● Directions for this task:
Read through the lines below for the string "Given" and copy each one that has it.

________________

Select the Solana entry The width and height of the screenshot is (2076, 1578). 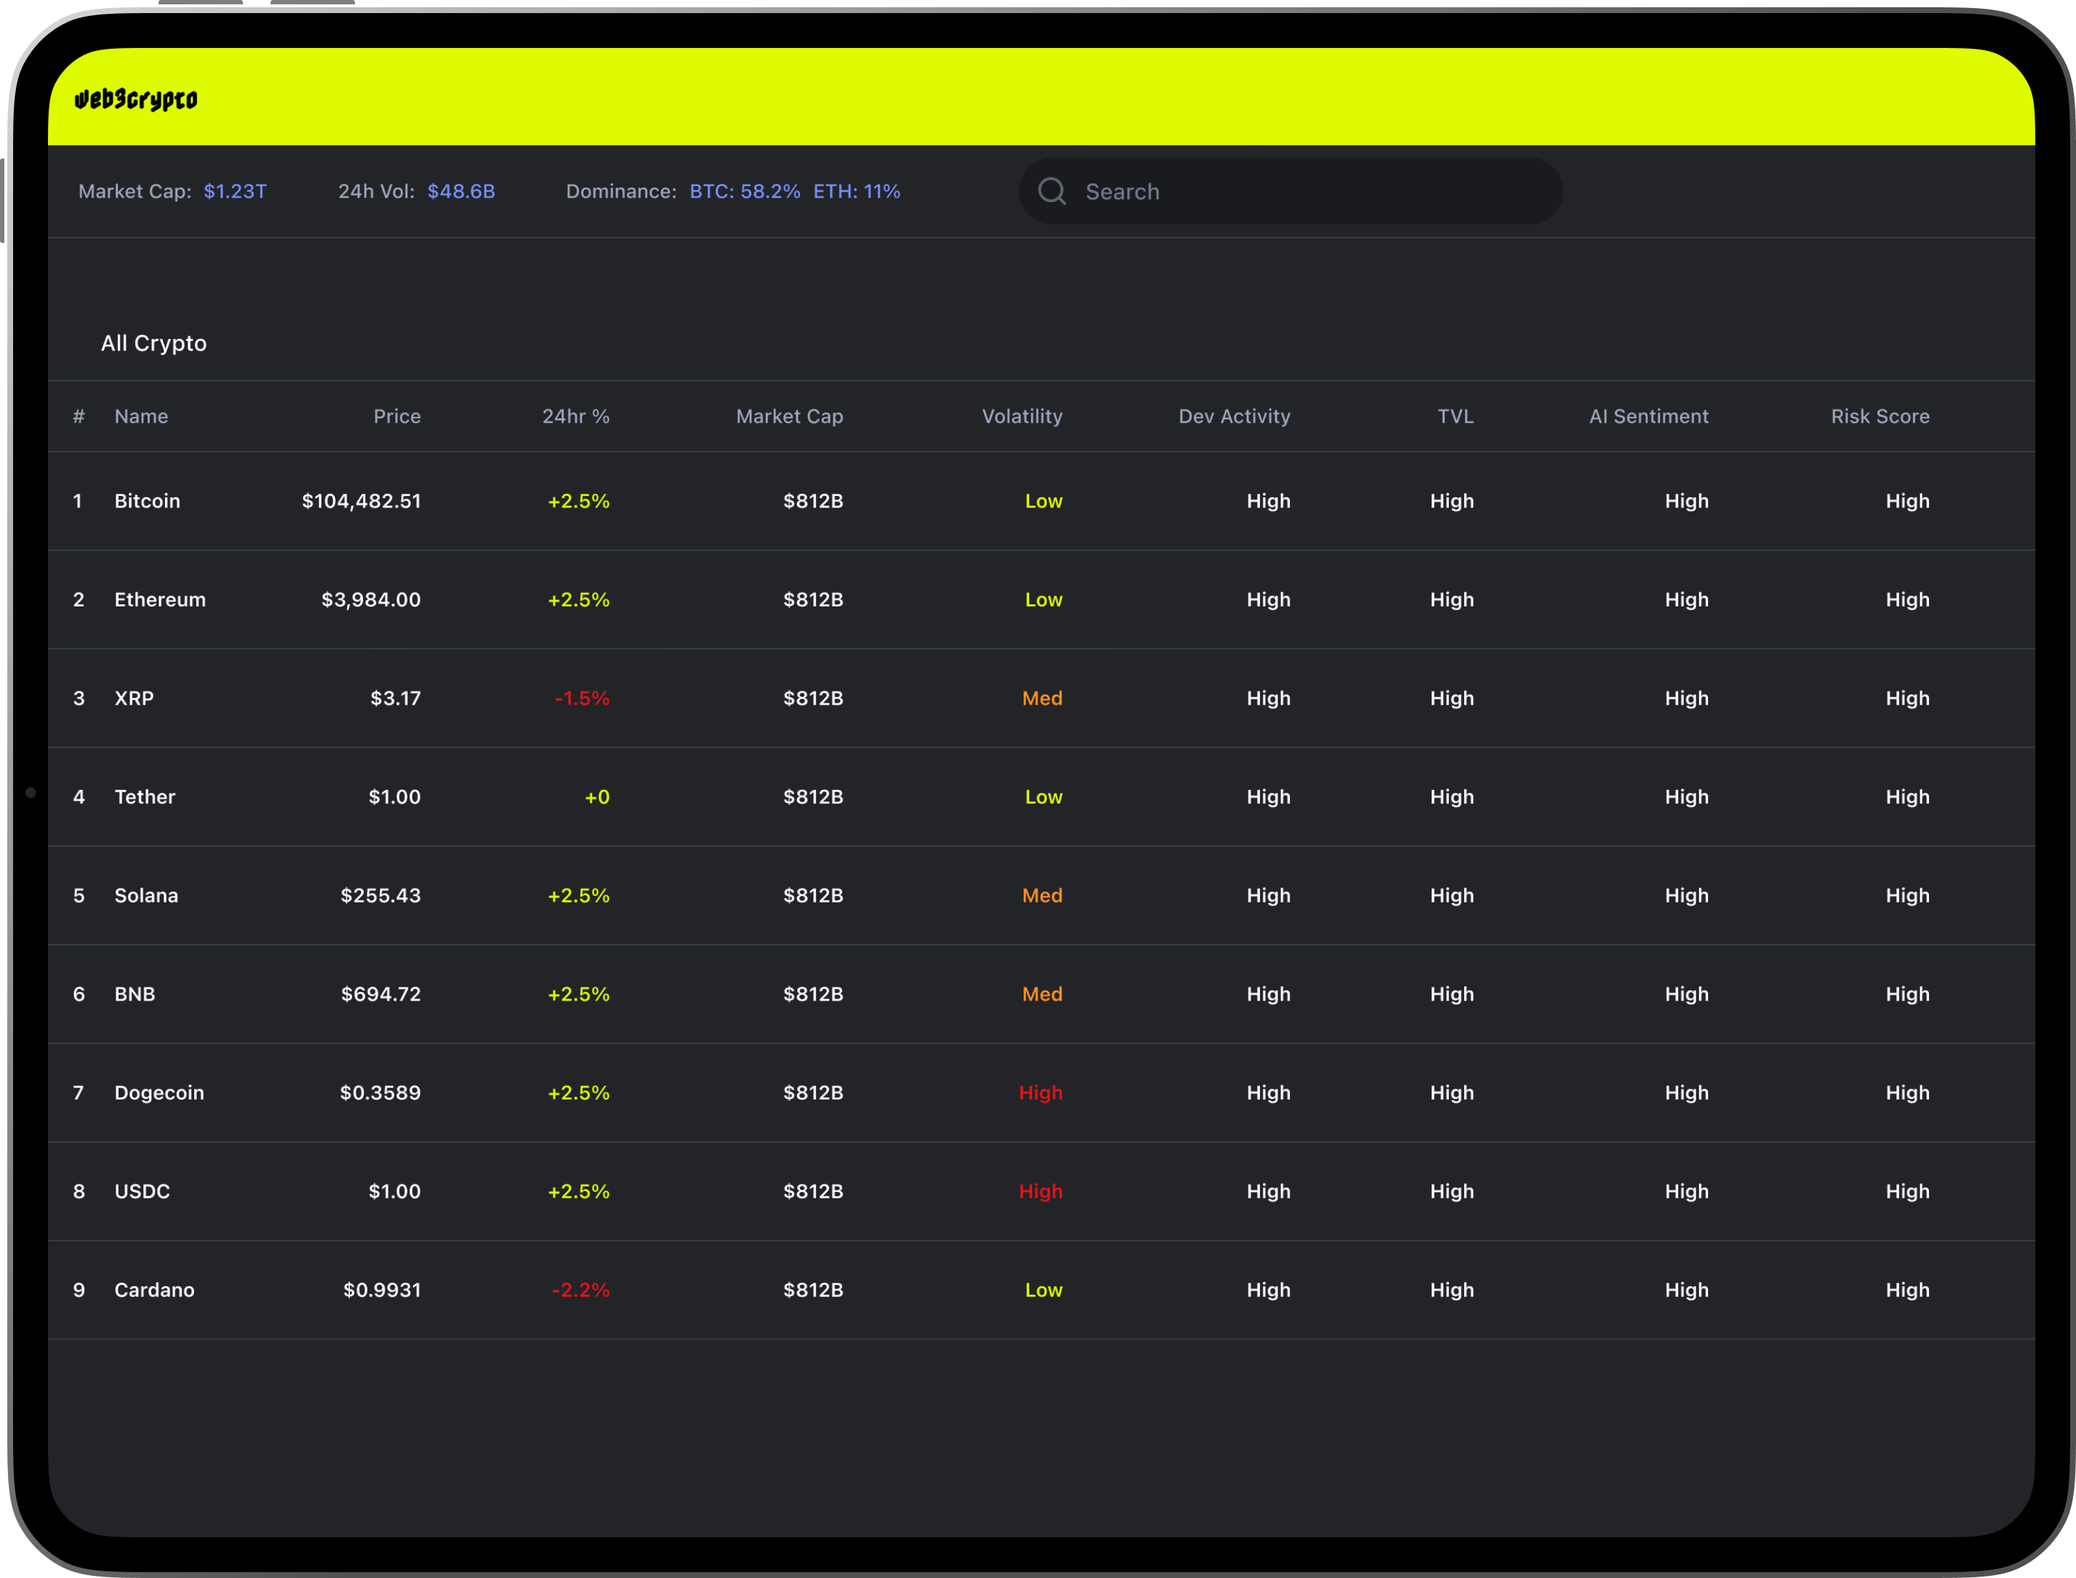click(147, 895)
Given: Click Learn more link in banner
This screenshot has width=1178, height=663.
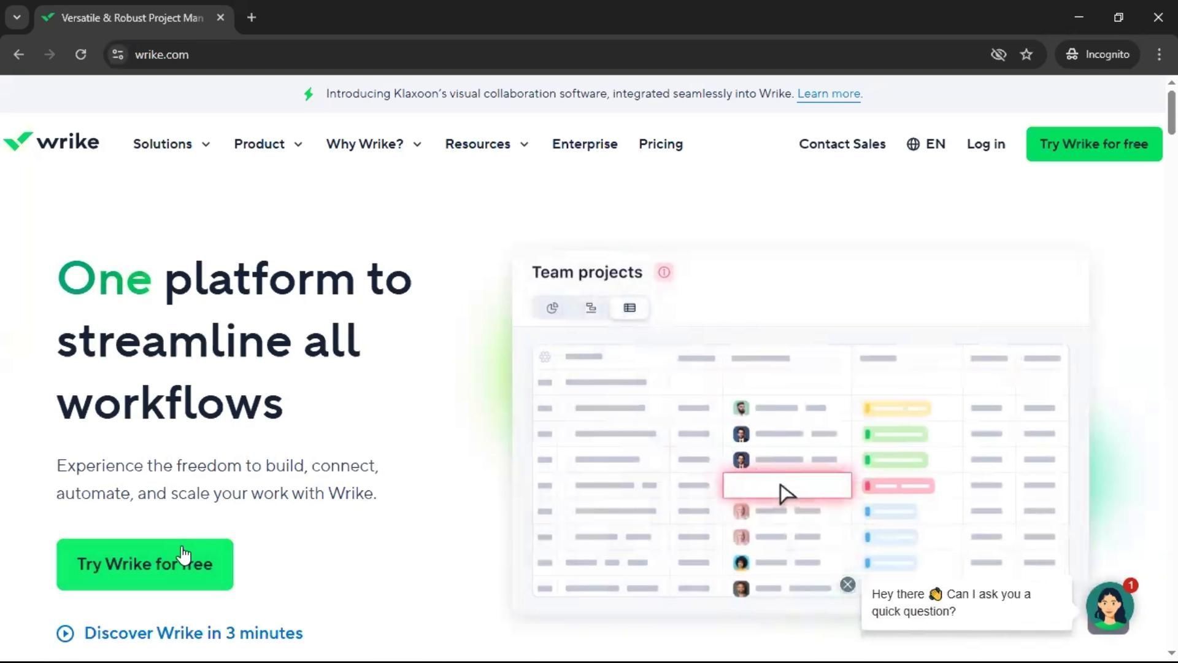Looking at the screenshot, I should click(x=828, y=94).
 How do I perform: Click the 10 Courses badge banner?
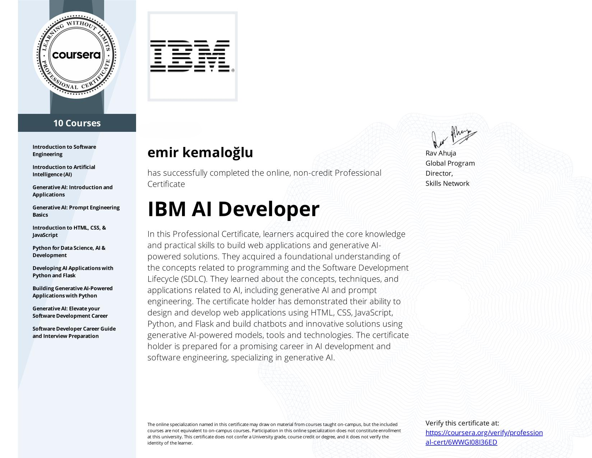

________________

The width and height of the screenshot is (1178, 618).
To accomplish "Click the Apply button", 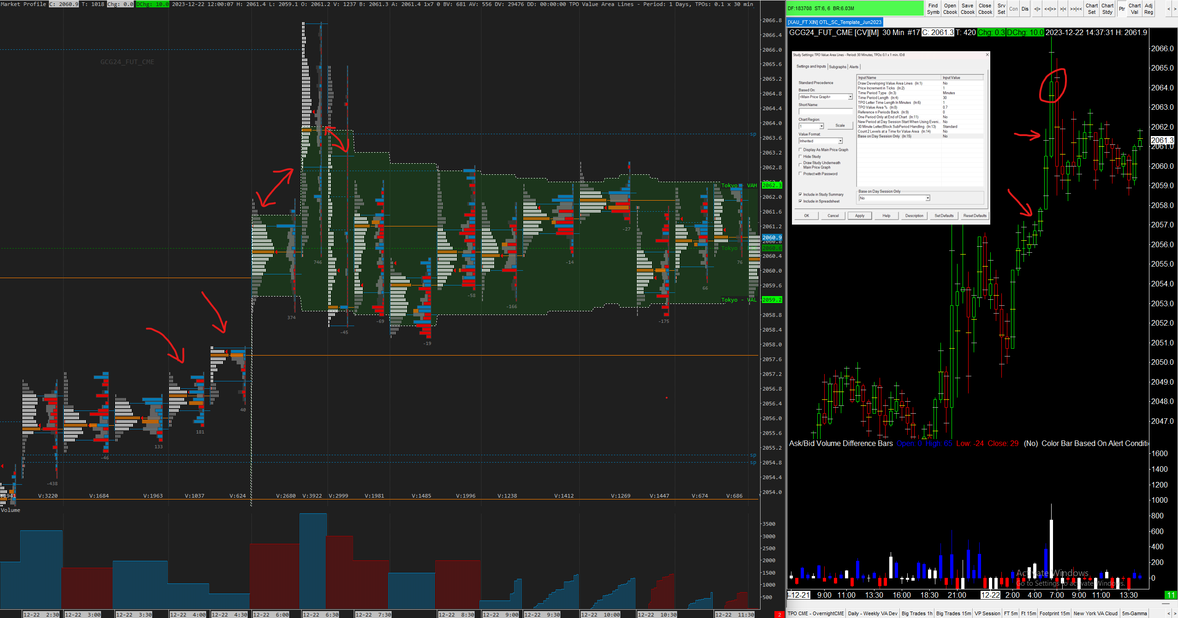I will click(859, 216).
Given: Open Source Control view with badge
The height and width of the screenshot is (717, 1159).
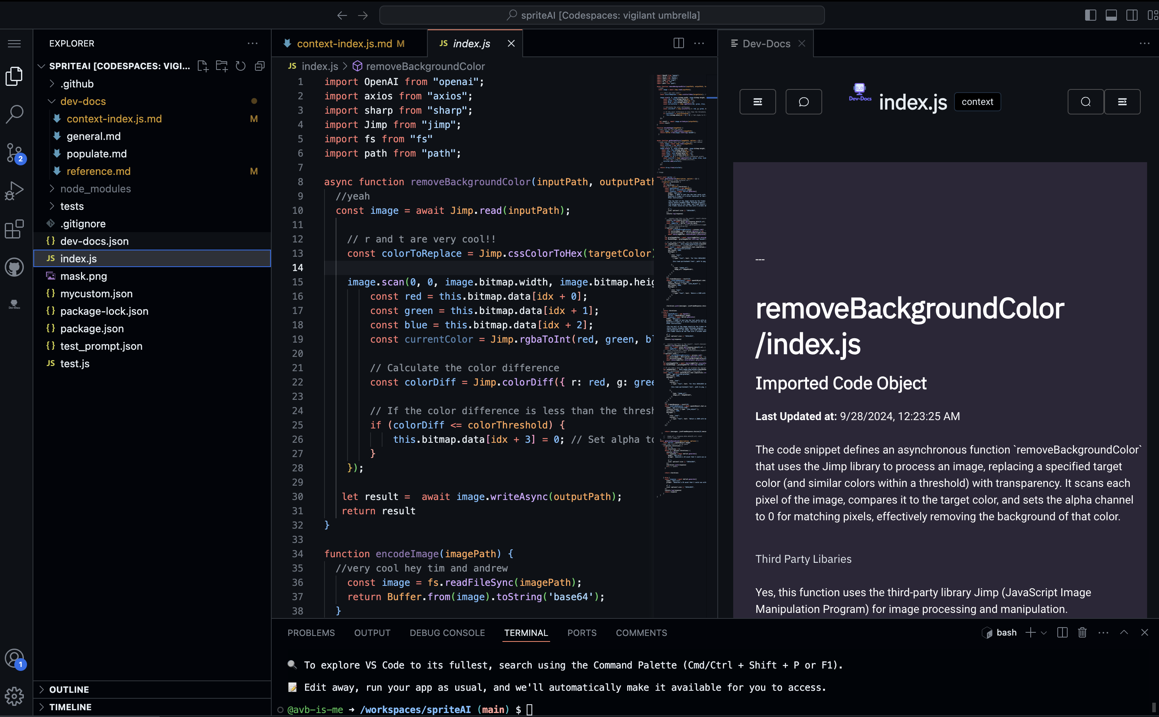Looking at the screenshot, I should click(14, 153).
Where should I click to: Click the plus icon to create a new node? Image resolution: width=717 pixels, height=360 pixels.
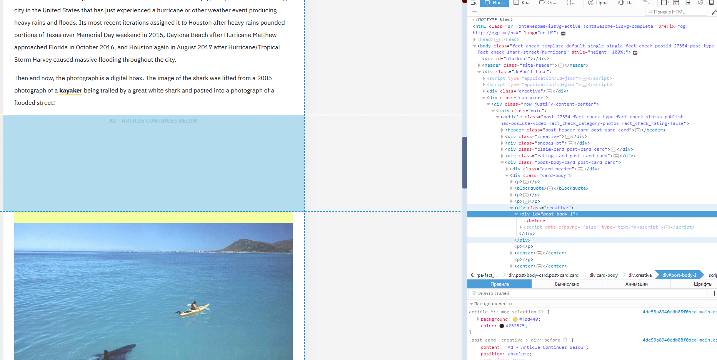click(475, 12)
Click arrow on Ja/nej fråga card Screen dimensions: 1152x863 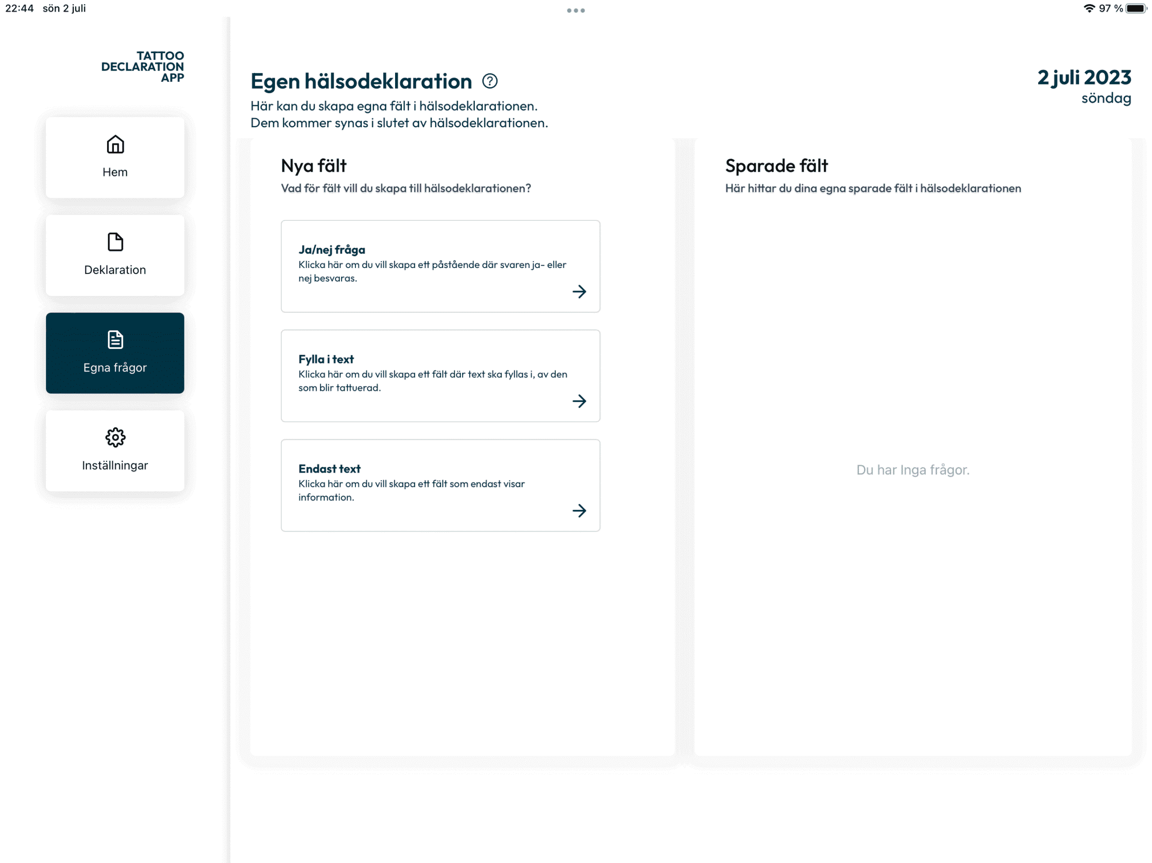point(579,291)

________________

● Exercise result:
Given: Click Learn more link in banner
Given: Open Source Control view with badge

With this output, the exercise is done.